(Stored dataset items)

_ _ _

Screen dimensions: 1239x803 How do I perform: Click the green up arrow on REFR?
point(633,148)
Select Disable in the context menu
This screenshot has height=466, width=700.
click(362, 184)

_ _ _

● Task objective
Word for word, copy out all of the data shown above.

● Task answer
Screen dimensions: 1239x803 How do I perform: Click the green up arrow on REFR?
point(633,148)
Select Disable in the context menu
This screenshot has height=466, width=700.
click(362, 184)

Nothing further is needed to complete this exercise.